Meninggalnya kucing bapak juga merupakan kehendak-Nya sebagai Maha Pemilik
Hidup. Tidak ada satu orang pun yang dapat mencegahnya, termasuk saya ataupun Ibu
sendiri.”
- “Ibu sudah bisa memahaminya?”
- “Ibu tidak perlu cemas. Bapak masib bisa mencoba mencari kucing yang sama dengan
kucing bapak sebelumnya.”
- “Untuk mengurangi rasa cemas Ibu, sekarang Ibu ikuti teknik relaksasi yang saya
lakukan. Coba sekarang Ibu tarik napas yang dalam, tahan sebentar, kemudian
hembuskan perlahan-lahan.”
- “Ya, bagus sekali Bu, seperti itu.”
3. Tahap terminasi
- Evaluasi: (subjektif): “Bagaimana perasaan Ibu sekarang? Apa Ibu sudah mulai
memahami kondisi yang sebenarnya terjadi?”
(objektif): “Kalau begitu, coba Ibu jelaskan lagi, hal-hal yang Ibu dapatkan dari
perbincangan kita tadi dan coba Ibu ulangi teknik relaksasi yang telah kita lakukan.”
- RTL: “Ya, bagus sekali Bu. Nah, setiap kali Ibu merasa cemas, Ibu dapat melakukan
teknik tersebut. Dan setiap kali Ibu merasa Ibu tidak terima dengan kenyataan ini, Ibu
dapat mengingat kembali perbincangan kita hari ini.

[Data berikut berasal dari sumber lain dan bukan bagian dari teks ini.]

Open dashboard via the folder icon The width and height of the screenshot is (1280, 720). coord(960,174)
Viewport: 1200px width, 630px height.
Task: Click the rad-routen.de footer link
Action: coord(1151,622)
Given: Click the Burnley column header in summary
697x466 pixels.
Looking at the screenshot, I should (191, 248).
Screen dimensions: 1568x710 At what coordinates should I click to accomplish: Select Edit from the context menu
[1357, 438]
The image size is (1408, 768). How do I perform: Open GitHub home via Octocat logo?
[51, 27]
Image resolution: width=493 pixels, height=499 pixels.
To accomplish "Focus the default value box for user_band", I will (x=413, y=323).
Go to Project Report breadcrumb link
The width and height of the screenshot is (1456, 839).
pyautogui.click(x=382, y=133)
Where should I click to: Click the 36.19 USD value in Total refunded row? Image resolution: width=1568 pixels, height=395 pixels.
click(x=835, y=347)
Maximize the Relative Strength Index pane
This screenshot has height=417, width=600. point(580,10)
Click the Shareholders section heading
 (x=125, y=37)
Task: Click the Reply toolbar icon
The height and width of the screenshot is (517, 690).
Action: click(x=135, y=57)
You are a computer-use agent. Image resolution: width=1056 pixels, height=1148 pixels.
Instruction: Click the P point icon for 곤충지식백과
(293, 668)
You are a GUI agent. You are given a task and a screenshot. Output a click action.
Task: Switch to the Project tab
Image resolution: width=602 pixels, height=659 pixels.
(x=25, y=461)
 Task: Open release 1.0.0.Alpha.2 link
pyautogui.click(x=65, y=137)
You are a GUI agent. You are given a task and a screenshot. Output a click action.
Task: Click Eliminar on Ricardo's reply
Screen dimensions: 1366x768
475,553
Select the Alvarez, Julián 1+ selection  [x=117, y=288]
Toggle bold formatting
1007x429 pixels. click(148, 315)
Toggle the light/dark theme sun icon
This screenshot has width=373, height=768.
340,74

- Kontrak yang akan datang: ”Sudah 30 menit ya, Bu. Saya rasa perbincangan kita kali ini
sudah cukup. Mungkin besok kita bisa berbincang-bincang di taman depan ya Bu.”
“Apa ada yang ingin Ibu tanyakan? Baiklah, kalau tidak ada, saya permisi dulu ya Bu.”